In the bigger picture, medium term rebound from 0.6826 is seen as a corrective move. Prior break of 0.7500 key support suggests that such correction is completed at 0.8135. Deeper decline would be seen back to retest 0.6826 low. In case of another rise, we'd expect strong resistance from 38.2% retracement of 1.1079 to 0.6826 at 0.8451 to limit upside to bring long term down trend resumption eventually.
USD/CAD Daily Outlook
Daily Pivots: (S1) 1.2898; (P) 1.2945; (R1) 1.3020; More.....
At this point, USD/CAD is staying below 1.2996 resistance. Thus, intraday bias remains neutral first. Overall, we're holding on to the bullish view that rises from 1.2526, 1.2246, 1.2061 are not completed yet. Break of 1.2996 should confirm our view. In that case, intraday bias will be turned back to the upside for 1.3124 high next. Nonetheless, break of 1.2728 will dampen this bullish view and bring deeper fall back to 1.2526 and possibly below.
In the bigger picture, we're favoring the case that that rebound from 1.2061 has not completed yet. Focus is back on 38.2% retracement of 1.4689 to 1.2061 at 1.3065. Sustained trading above there will confirm medium term bullish reversal. That is, down trend from 1.4689 has completed at 1.2061 already. In that case, next target will be 61.8% retracement at 1.3685. However, break of 1.2526 support will dampen this bullish view again. And, focus will be back on 1.2061 key support level, which is close to 50% retracement of 0.9406 (2011 low) to 1.4689 (2015 high) at 1.2048.
USD/JPY Daily Outlook
Daily Pivots: (S1) 109.10; (P) 109.42; (R1) 109.71; More...

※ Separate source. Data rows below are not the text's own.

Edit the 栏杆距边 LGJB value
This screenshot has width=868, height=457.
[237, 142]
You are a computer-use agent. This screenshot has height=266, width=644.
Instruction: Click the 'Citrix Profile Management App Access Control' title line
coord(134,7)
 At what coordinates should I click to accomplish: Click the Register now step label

No change in USD/JPY's outlook. The correction from 111.39 could extend. But we'd expect support from 108.82 cluster support (38.2% retracement of 104.62 to 111.39 at 108.80) to bring rebound. On the upside, above 110.32 minor resistance will argue that the pull back is completed. And, in that case, retest of 111.39 high should be seen. However, firm break of 108.82 will dampen our view and bring deeper decline to 61.8% retracement at 107.20 and possibly below.

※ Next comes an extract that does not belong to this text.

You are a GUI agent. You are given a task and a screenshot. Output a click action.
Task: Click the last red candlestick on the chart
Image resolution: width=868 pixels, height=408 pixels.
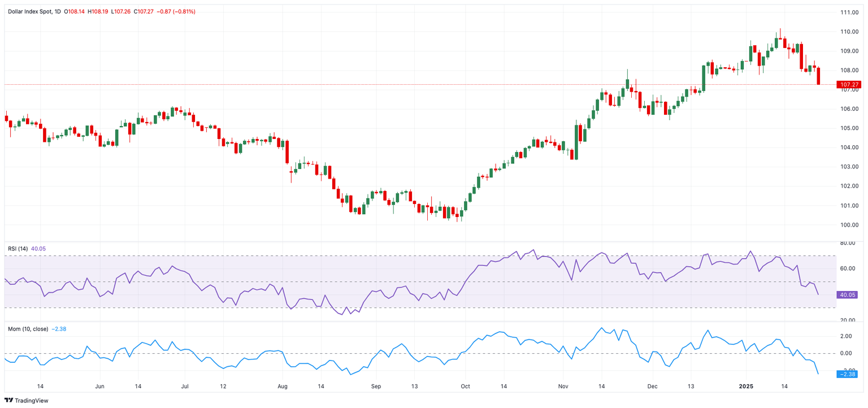tap(818, 76)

In the bigger picture, corrective decline from 118.65 (2016 high) has completed with three waves down to 104.62. Rise from 104.62 is possibly resuming the up trend from 98.97 (2016 low). This will be the preferred case as long as108.82 support holds. Decisive break of 114.73 resistance will confirm our view and target 118.65 and above. However, sustained break of 108.82 will dampen the bullish outlook and revive the case of a break of 104.62 low before bottoming.